アフォーダンスライティングの回遊性を利用した通路の先に、二の丸庭園へと通じる小路がある。そこへのアプローチには、アフォーダンスライティングの「誘導」効果が活用された。

試しに光の流れに反する方向へ歩いてみたところ、なぜか落ち着かない気分になる。そこで向きを変えて光の流れに沿ってみると、すんなりと歩くことができ、確かに誘導の効果があると実感できた。

庭園の照明は奥行きを感じさせるやわらかな光に

アフォーダンスライティングに誘導され、二の丸庭園に入ると、端正な日本庭園が目に入ってくる。しかし、必要以上に明るいわけではない。奥に見える滝に目線を集めるべく照明が設置されているので、庭全体の広がりを感じられる印象だ。

今回の二条城の照明は、電球色と呼ばれる3000K(ケルビン)の色温度をベースにしている。やわらかな光が城内の厳かな雰囲気と良くマッチしている。

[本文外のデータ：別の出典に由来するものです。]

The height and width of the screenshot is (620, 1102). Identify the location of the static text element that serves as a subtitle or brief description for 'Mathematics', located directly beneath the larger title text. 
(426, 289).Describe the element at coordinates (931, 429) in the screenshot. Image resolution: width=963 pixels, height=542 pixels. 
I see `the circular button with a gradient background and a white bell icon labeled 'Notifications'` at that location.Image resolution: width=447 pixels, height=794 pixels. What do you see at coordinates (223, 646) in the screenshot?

しかし、3分に1回、真っ赤に染める照明へと切り替わる演出も用意されている。この赤い光を受けると、ここが単なる庭園ではなく「夜会」なのだと意識させられるのだ。

この「夜会」を思わせる光の演出は、これだけではない。記事では先に紹介しているが、実際の「ワントゥーテン 二条城夜会」の順路は、二の丸庭園を抜けた先で初めて、プロジェクションマッピングに遭遇することとなっている。

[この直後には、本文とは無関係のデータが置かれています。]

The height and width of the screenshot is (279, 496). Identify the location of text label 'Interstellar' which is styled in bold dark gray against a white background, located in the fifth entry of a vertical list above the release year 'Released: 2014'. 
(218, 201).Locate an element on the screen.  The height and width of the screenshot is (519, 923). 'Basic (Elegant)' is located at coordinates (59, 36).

二条城へと観客が入場すると唐門へと誘導され、そこから二の丸庭園にたどり着くわけだが、その間の照明は、電球色(3000K)を基本とする。しかし、二の丸庭園から、プロジェクションマッピングが行われる二の丸神殿の車寄前に進む段になると、光は青白いものへと徐々に変化していく。

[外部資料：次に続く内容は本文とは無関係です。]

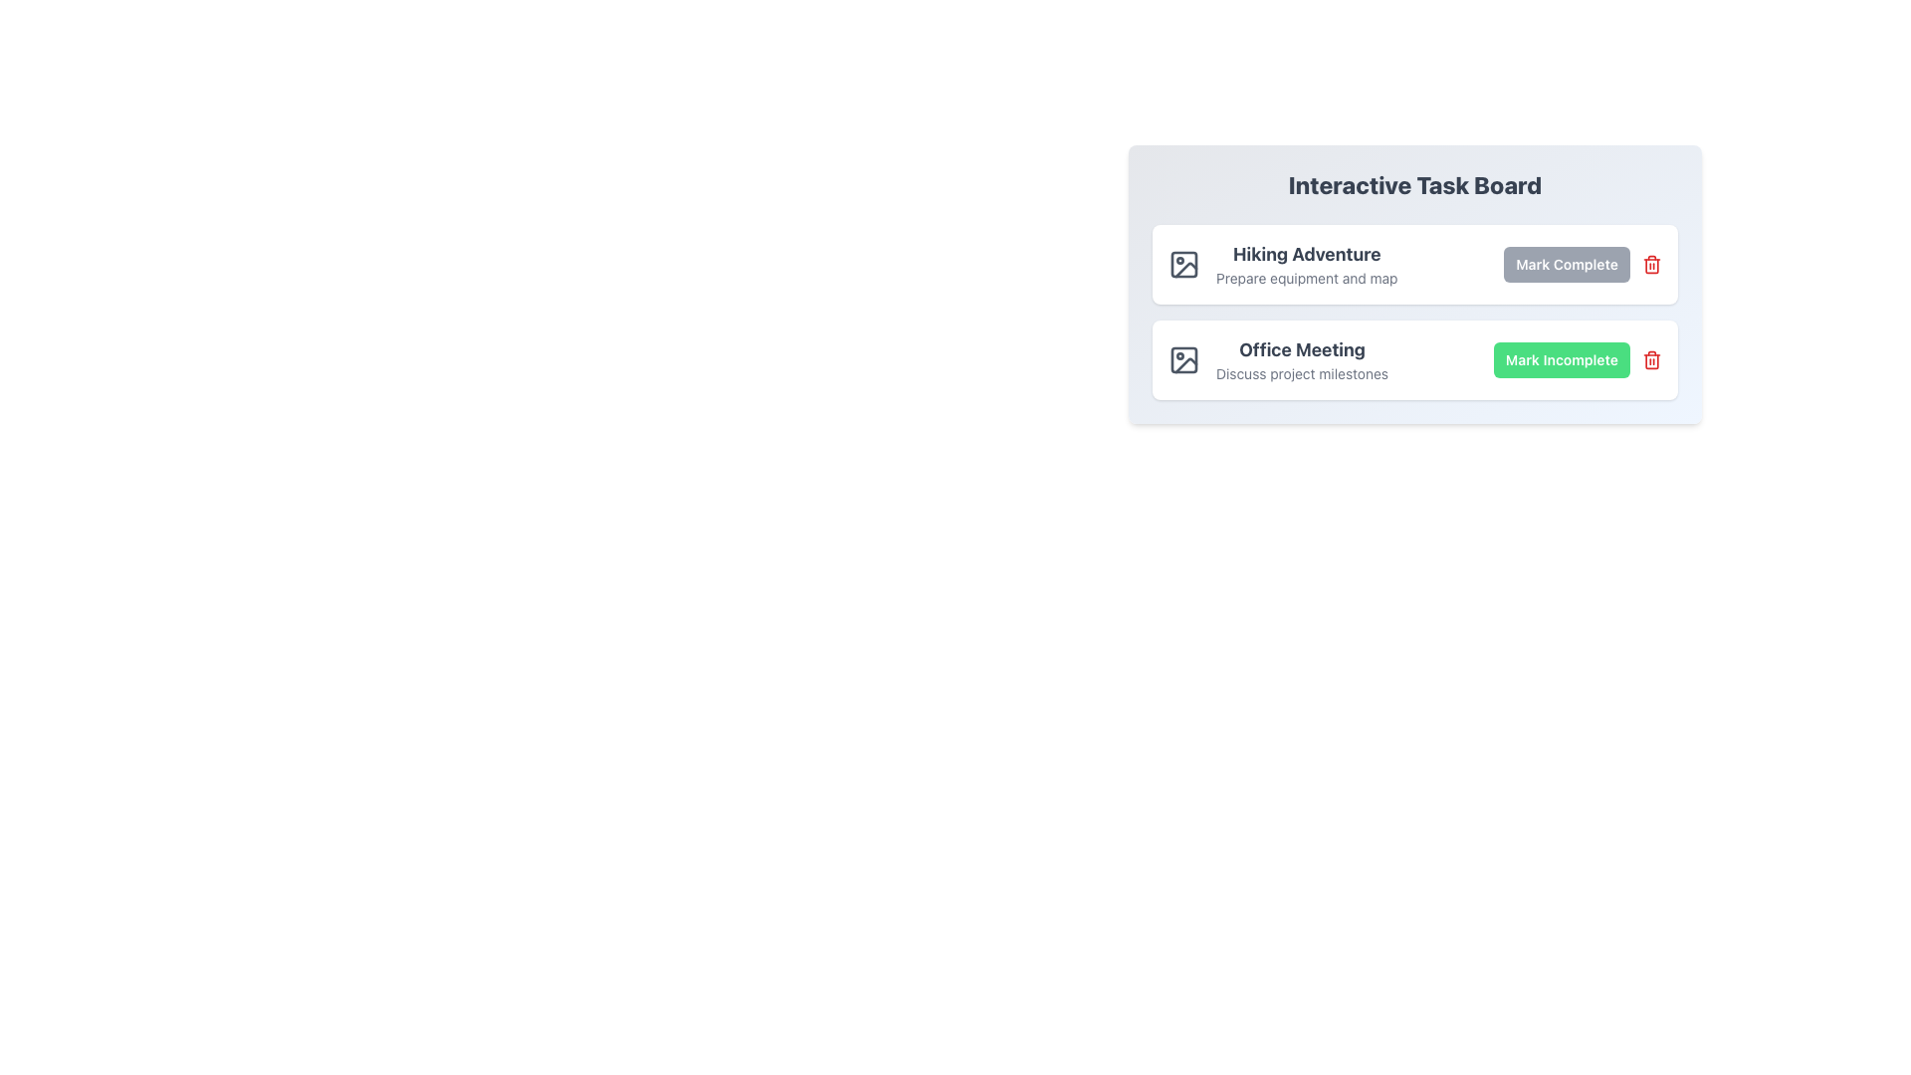  Describe the element at coordinates (1561, 360) in the screenshot. I see `the bright green 'Mark Incomplete' button with rounded corners and white text, located on the right end of the second row in the task list of the 'Interactive Task Board'` at that location.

この青白い照明の先に、待望のプロジェクションマッピングがある。そこでの開放感。その手前での閉塞感(不安感)。照明演出による強いコントラストが、「夜会」気分を盛り上げるのだと、理解した。

街でアフォーダンスライティングに出会う機会が増える

ここまで、「ワントゥーテン 二条城夜会」の舞台裏で活躍するパナソニックの照明をご紹介してきた。特に、アフォーダンスライティングは実証実験段階の最先端の照明技術だ。

このアフォーダンスライティング、今後は街の照明などに使われる頻度が高くなるだろう。

あなたの街に〝動く照明〟〝明滅する照明〟が使われていたら、それはパナソニックのアフォーダンスライティングかもしれない。ちょっと、注目していただければ幸いだ。